La Russie, lancée dans une guerre pour la conquête de l’Ukraine depuis 2014, subit des pertes... inattendues. Le Novorossiisk, un sous-marin de la classe Kilo (Nomenclature Otan), rattaché à la flotte de la mer Noire et mis en service en 2014, subit «de graves problèmes techniques», selon la chaîne Telegram d’opposition Tchéka-OGPU (la Tchéka, puis l’OGPU, était la police politique soviétique, NDLR). «Suite à des dommages au système de carburant, du carburant s’écoule directement dans la cale. Faute de pièces de rechange ni de spécialistes qualifiés à bord, l’équipage est incapable de résoudre le problème», explique-t-elle, documents officiels à l’appui.
«D’autres problèmes ont également commencé à apparaître suite à ce grave accident», ajoute, complaisamment, la publication Telegram. En effet, «le carburant accumulé dans la cale» présente «un risque d’explosion». «La source estime que l’équipage n’a d’autre choix que de rejeter la cale directement à la mer». Les malheurs du Novorossiisk ont attiré les professionnels du renseignement en source ouverte (OSINT en anglais). Le sous-marin a été repéré au large de Gibraltar, territoire britannique au sud de l’Espagne, franchissant le cap vers l’océan Atlantique. Selon toute probabilité, il va se diriger vers une base pour effectuer des réparations. Les sous-marins de la classe Kilo sortent des chantiers de l’Amirauté à Saint-Petersbourg, et leur entretien lourd s’effectue en mer Baltique.
Des affrontements sévères en mer Noire
La Russie, coutumière des incursions au large des côtes européennes, avait déjà envoyé le Novorossiisk, proche de la France. Il avait été «accompagné» par la frégate multi-missions (FREMM) Normandie, au large du golfe de Gascogne, à cent kilomètres des côtes bretonnes, autour 29 septembre 2022. Le Novorossiysk (de classe kilo, selon la typologie Otan), ainsi que le remorqueur Sergey Balk avaient été «accompagnés» en «collaboration étroite» avec un patrouilleur espagnol, puis une frégate britannique.

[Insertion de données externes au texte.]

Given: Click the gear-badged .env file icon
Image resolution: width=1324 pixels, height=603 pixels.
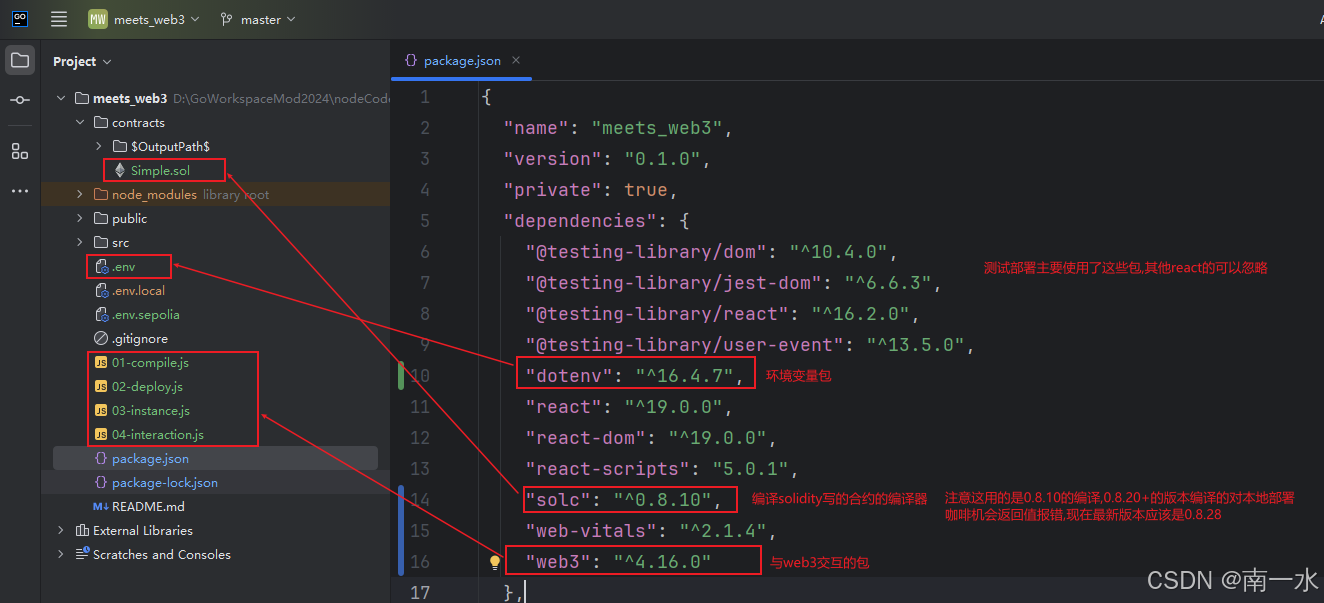Looking at the screenshot, I should tap(103, 266).
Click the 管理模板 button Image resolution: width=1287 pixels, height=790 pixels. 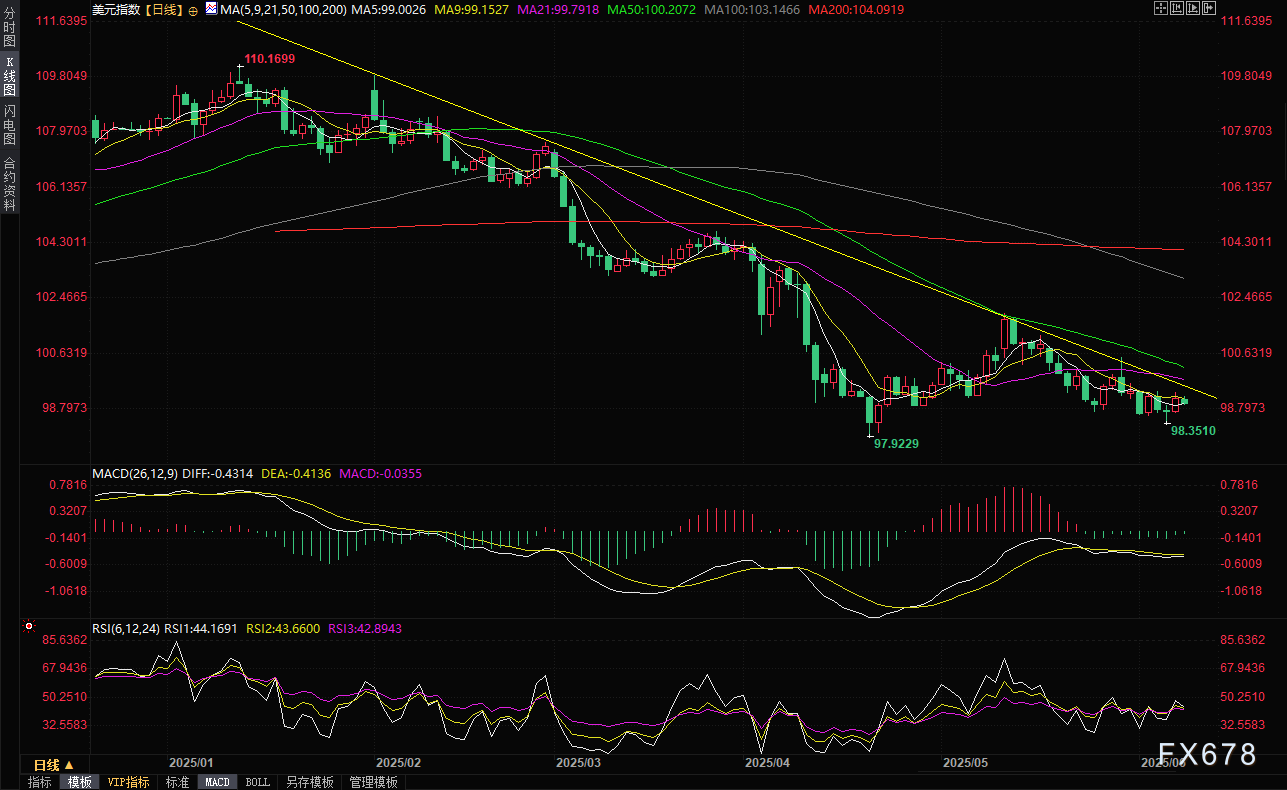tap(373, 782)
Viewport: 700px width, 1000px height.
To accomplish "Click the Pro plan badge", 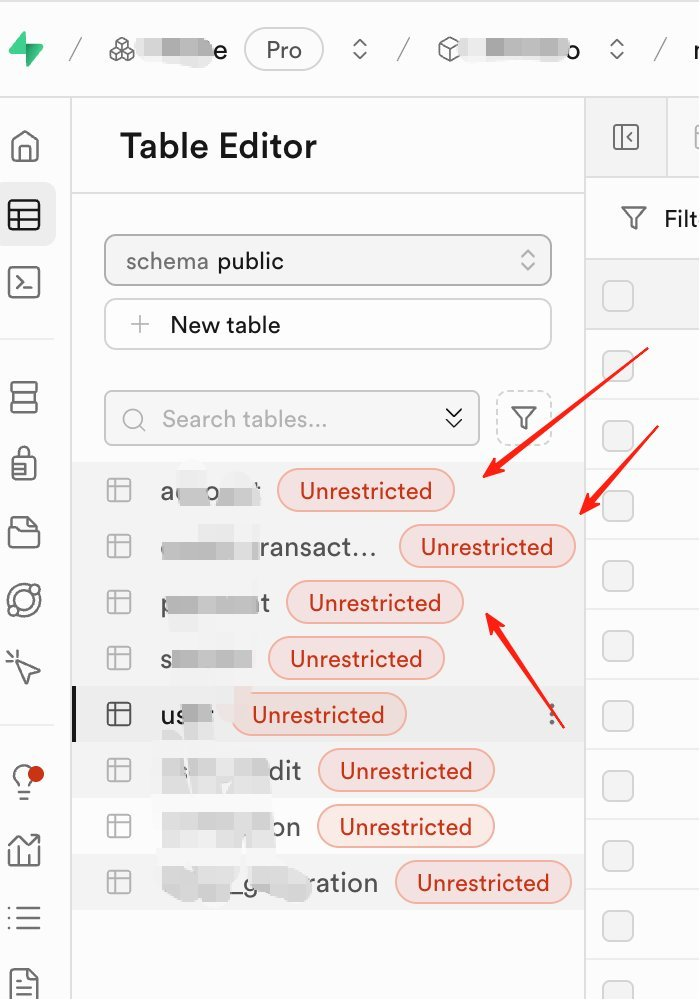I will [x=284, y=50].
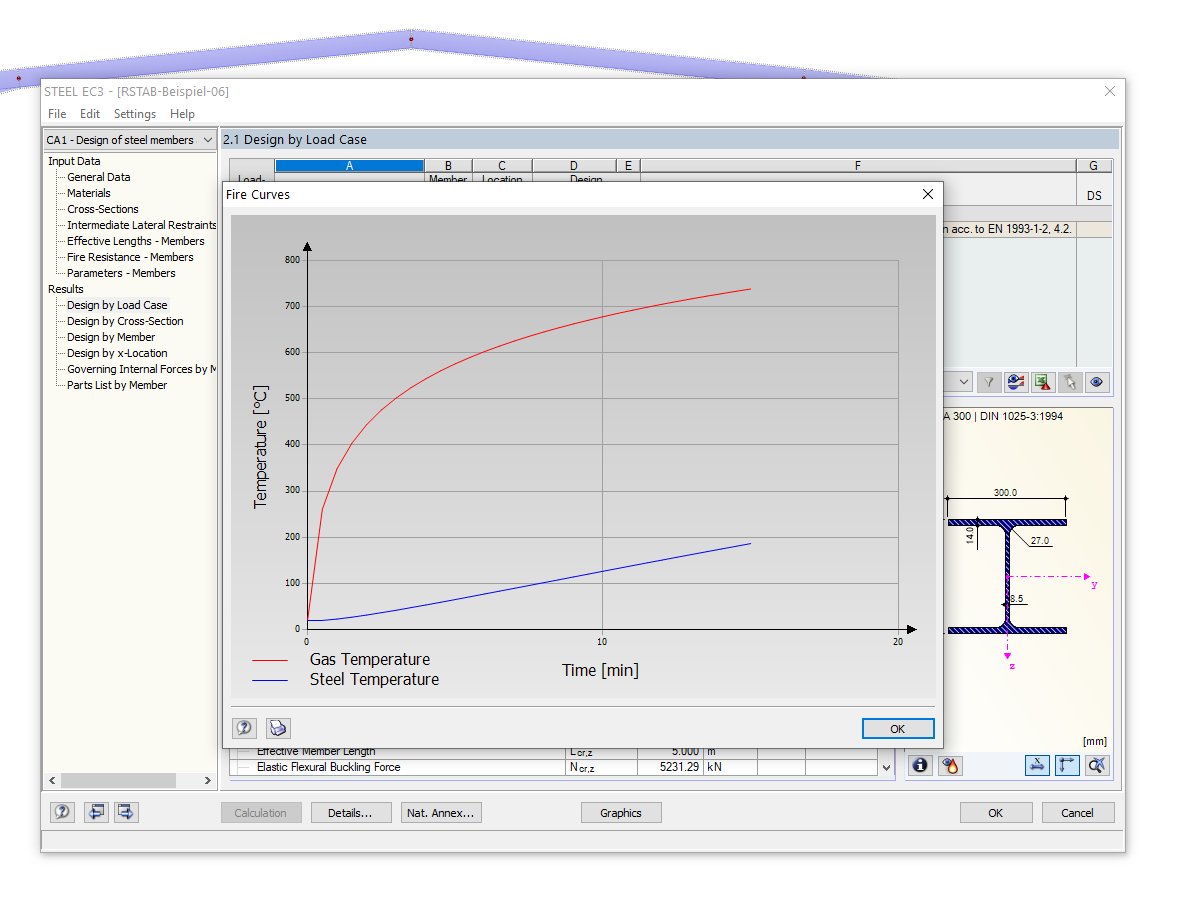1200x900 pixels.
Task: Open the Fire Curves help via question-mark icon
Action: click(244, 728)
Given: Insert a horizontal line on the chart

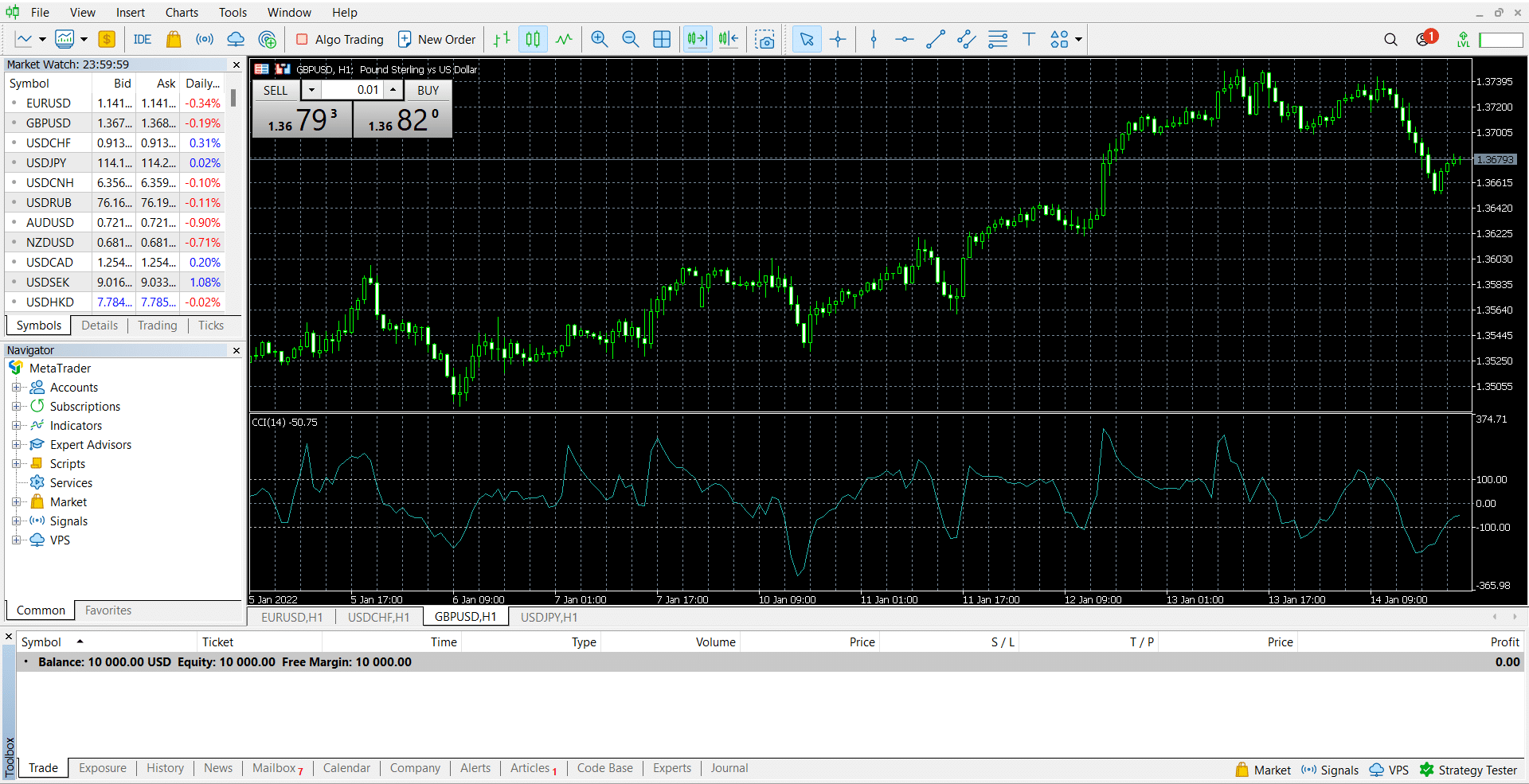Looking at the screenshot, I should click(904, 39).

Jean-Yves Le Drian, alors ministre des Armées, avait prévenu en 2017 que des sous-marins russes s’approchaient désormais «des côtes bretonnes», ce que «l’on n’avait plus vu depuis longtemps». Le commandant de la Normandie a assuré cet accompagnement, «une disposition classique dans la mesure où le golfe de Gascogne correspond à notre zone de responsabilité et nous devons y contrôler les activités militaires qui s’y déroulent». Et pour cela, insiste une vidéo de «l’accompagnement» du sous-marin russe, la FREMM dispose de nombreux atouts : sonar de coque, sonar remorqué et un hélicoptère Caïman marine, qui a d’ailleurs été sollicité.
En mer Noire, Ukrainiens et Russes se sont sévèrement affrontés pour le contrôle des eaux. Si la Russie a conquis de nombreux ports, comme ceux de Sébastopol et Marioupol, l’Ukraine, grâce à une habile campagne, a endommagé le potentiel militaire de la flotte russe. «Les uns après les autres, les navires retournent à leur base, bâchés», explique la chaîne Tchéka-OGPU. «Et ce sont les navires lance-missiles les plus précieux, dont la flotte de la mer Noire ne possède que peu d’exemplaires. Qui est responsable si la moitié des navires sont immobilisés et ne prennent pas la mer ?». Mi-avril 2022, l’Ukraine coule le Moskva, navire-amiral de la flotte de la mer Noire. Il s’agissait du bâtiment - navire de combat - envoyé par le fond depuis la Seconde Guerre mondiale.
Plus généralement, la flotte russe a repositionné certains bâtiments depuis le lancement de l’invasion à grande échelle, le 24 février 2022. Le détroit du Bosphore, au large d’Istanbul, est fermé, dégradant les possibilités de ravitaillement et d’entretien des bâtiments russes déployés en Méditerranée. Moscou comptait beaucoup sur la base navale de Tartous, en Syrie, mise à disposition grâce à un accord avec Hafez Al-Assad en 1971. Mais le renversement de son fils, Bachar, en décembre dernier a conduit les Russes à une réévaluation de leur installation, maintenue jusqu’à présent. Deux sous-marins de la classe Kilo, et issus de la flotte de la mer Noire y étaient déployés depuis près de dix ans.